### YOUR TASK:
Convert the records below into a numbered list, one line per item, and leave out the blank lines.

### DATASET ROWS:
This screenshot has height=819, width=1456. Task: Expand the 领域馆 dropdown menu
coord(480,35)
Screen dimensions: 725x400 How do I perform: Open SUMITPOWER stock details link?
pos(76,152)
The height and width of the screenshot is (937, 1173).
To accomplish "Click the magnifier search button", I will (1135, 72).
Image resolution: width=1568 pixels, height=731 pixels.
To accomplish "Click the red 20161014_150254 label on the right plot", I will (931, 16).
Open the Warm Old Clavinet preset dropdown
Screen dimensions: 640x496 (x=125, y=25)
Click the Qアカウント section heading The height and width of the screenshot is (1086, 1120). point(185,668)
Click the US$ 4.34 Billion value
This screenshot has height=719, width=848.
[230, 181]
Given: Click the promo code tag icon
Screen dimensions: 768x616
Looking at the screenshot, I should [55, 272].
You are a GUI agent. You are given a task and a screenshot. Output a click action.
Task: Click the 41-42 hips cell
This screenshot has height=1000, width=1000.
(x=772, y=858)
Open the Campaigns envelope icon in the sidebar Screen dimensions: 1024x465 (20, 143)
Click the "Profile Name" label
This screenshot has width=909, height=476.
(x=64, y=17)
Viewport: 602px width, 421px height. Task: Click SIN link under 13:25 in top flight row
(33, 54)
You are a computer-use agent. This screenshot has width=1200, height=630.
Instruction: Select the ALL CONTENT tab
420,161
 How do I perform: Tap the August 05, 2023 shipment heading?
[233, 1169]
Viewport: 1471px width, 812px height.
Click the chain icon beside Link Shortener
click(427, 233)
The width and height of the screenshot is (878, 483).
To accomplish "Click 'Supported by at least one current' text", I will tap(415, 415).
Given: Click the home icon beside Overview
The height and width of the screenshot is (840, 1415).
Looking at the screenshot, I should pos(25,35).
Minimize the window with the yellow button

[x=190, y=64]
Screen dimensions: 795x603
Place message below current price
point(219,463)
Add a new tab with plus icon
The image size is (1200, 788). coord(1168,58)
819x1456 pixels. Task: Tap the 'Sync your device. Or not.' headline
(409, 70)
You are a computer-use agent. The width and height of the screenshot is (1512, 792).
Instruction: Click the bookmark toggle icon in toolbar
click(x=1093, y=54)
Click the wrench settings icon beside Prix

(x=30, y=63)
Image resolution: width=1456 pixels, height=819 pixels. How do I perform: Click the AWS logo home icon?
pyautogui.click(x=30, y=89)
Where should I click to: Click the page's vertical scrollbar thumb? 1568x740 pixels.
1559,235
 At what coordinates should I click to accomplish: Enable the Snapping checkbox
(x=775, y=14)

### THE RESULT:
1. This screenshot has height=819, width=1456. Task: Expand the 领域馆 dropdown menu
2. coord(480,35)
3. Screen dimensions: 725x400 How do I perform: Open SUMITPOWER stock details link?
4. pos(76,152)
5. The height and width of the screenshot is (937, 1173).
6. To accomplish "Click the magnifier search button", I will (1135, 72).
7. Image resolution: width=1568 pixels, height=731 pixels.
8. To accomplish "Click the red 20161014_150254 label on the right plot", I will (931, 16).
9. Open the Warm Old Clavinet preset dropdown
10. Screen dimensions: 640x496 (x=125, y=25)
11. Click the Qアカウント section heading The height and width of the screenshot is (1086, 1120). point(185,668)
12. Click the US$ 4.34 Billion value
13. This screenshot has height=719, width=848.
14. [230, 181]
15. Given: Click the promo code tag icon
16. Screen dimensions: 768x616
17. Looking at the screenshot, I should [55, 272].
18. You are a GUI agent. You are given a task and a screenshot. Output a click action.
19. Task: Click the 41-42 hips cell
20. This screenshot has height=1000, width=1000.
21. (x=772, y=858)
22. Open the Campaigns envelope icon in the sidebar Screen dimensions: 1024x465 (20, 143)
23. Click the "Profile Name" label
24. This screenshot has width=909, height=476.
25. (x=64, y=17)
26. Viewport: 602px width, 421px height. Task: Click SIN link under 13:25 in top flight row
27. (33, 54)
28. You are a computer-use agent. This screenshot has width=1200, height=630.
29. Instruction: Select the ALL CONTENT tab
30. 420,161
31.  How do I perform: Tap the August 05, 2023 shipment heading?
32. [233, 1169]
33. Viewport: 1471px width, 812px height.
34. Click the chain icon beside Link Shortener
35. click(427, 233)
36. The width and height of the screenshot is (878, 483).
37. To accomplish "Click 'Supported by at least one current' text", I will tap(415, 415).
38. Given: Click the home icon beside Overview
39. The height and width of the screenshot is (840, 1415).
40. Looking at the screenshot, I should pos(25,35).
41. Minimize the window with the yellow button
42. [x=190, y=64]
43. Screen dimensions: 795x603
44. Place message below current price
45. point(219,463)
46. Add a new tab with plus icon
47. The image size is (1200, 788). coord(1168,58)
48. 819x1456 pixels. Task: Tap the 'Sync your device. Or not.' headline
49. (409, 70)
50. You are a computer-use agent. The width and height of the screenshot is (1512, 792).
51. Instruction: Click the bookmark toggle icon in toolbar
52. click(x=1093, y=54)
53. Click the wrench settings icon beside Prix
54. (x=30, y=63)
55. Image resolution: width=1456 pixels, height=819 pixels. How do I perform: Click the AWS logo home icon?
56. pyautogui.click(x=30, y=89)
57. Where should I click to: Click the page's vertical scrollbar thumb? 1568x740 pixels.
58. 1559,235
59.  At what coordinates should I click to accomplish: Enable the Snapping checkbox
60. (x=775, y=14)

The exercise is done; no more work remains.